Keith: Stop substituting activity for intimacy, doing for relating. My parents taught me little about affection. I need to think about how I want my marriage with Michelle to be different. I know I’ll be too tired after skiing to make love, so I either should do it in the morning or cut the day shorter. I cheated on her, and now she needs me to show interest in her sexually and make her feel wanted. But I’m deceiving myself to think I’m doing this just for her. When I take the time to make love, I’m usually glad I did.
I gave up my childhood to take care of my parents, so I resent doing things for anyone, including Michelle. But I’m wrong to see every accommodation as a sacrifice. This isn’t just my vacation.
Michelle: I know Keith. He wants to get the most for his money. I’m hurting myself, taking his behavior personally. He loves me and enjoys sex with me. He just doesn’t know how to stop or slow down. He knows he’s driven and doesn’t particularly like this side of himself.
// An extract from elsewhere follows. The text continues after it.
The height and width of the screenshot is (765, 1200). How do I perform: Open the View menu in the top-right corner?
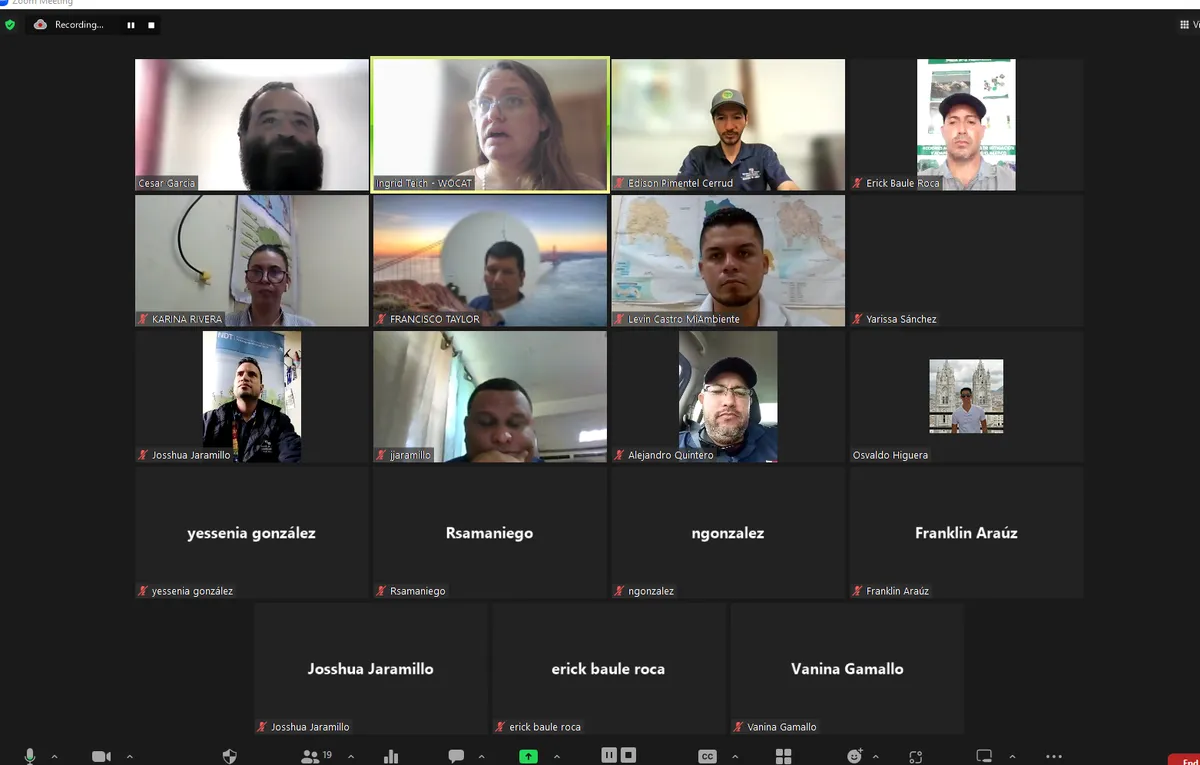pos(1189,25)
There are times when I admire how organized and efficient he is, and appreciate his efforts to help me get my business started.
I’m not doing Keith a favor by giving in to his agenda and ignoring my own, and then hating him for bullying me. If breakfast means that much to me, I need to tell him he’ll just have to get to the slopes a half hour later.
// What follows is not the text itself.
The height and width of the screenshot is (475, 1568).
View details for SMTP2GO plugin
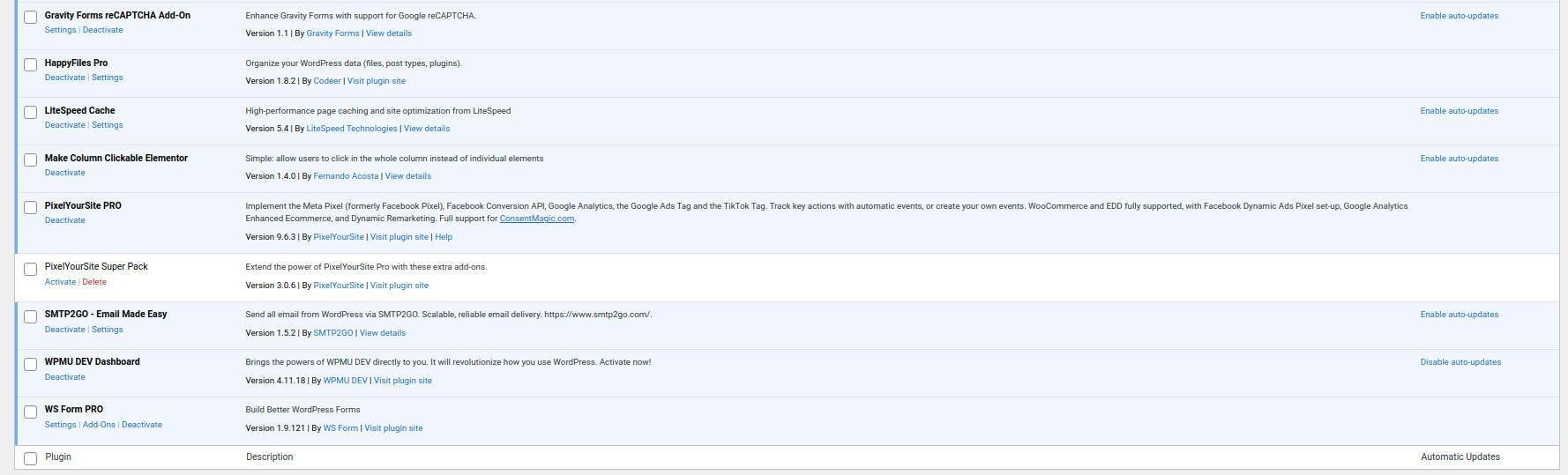(383, 333)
When I feel disregarded, as I did as a child, I tend to repress it and then explode. But yelling at Keith puts him on the defensive and makes it easy for him to write me off. I need to speak calmly but firmly. Shout, and he’s not going to hear.
Keith: Impatient 60%, annoyed 30%, inconvenienced 70%, anxious 30%.
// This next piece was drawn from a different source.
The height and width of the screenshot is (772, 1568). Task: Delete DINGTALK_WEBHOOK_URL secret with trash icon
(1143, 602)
Michelle: Disregarded 40%, unloved 25%, resentful 35%, controlled 25%.
You, like Keith and Michelle, need to step back from the specific content of your altercation and see how it fits into a broader pattern of conflict. Most couples argue over only a handful of issues throughout their life together. The details change, but the conflict is almost always a variation on a few well-worn themes to which you were sensitized in your early years. Like so many of the couples I see in my practice, you’re likely to be amazed at how often these themes repeat themselves—at how you continue to misperceive and interact with your partner in the same maladaptive ways and experience the same painfully familiar emotions, regardless of the argument. Keith, for example, came to recognize his tendency to emphasize productivity over intimacy, to see every accommodation as a sacrifice, and to withdraw emotionally. Michelle came to see her tendency to dislike restrictions and schedules, to feel disregarded or unvalued, and to dismiss her feelings and then flare up.
By responsibility sharing—identifying the recurrent thoughts and behaviors that upset them, working out concrete alternatives, and writing new scripts—Keith and Michelle learned to manage and, at times, rise above their conflicts. This effort required hard work, commitment, self-awareness, openness, and maturity. It didn’t just happen. But as they began to make changes in service of their relationship and their more integrated selves, they elicited more positive responses from each other and bonded together more solidly.
I hope that you, too, will work to understand yourself and your partner better, to pool your accumulated wisdom, to develop compassion and forgiveness for each other’s limitations and damaging early experiences, and to design a better future together, based on a deeper awareness of who you are and who you’re struggling to become. In short, I hope you share responsibility for feeling more satisfied and loved at home.
Now let’s turn our attention from the lessons of the past to the present, from understanding why the affair happened to learning how you can recover from it. The next chapter addresses the very concrete task of restoring trust.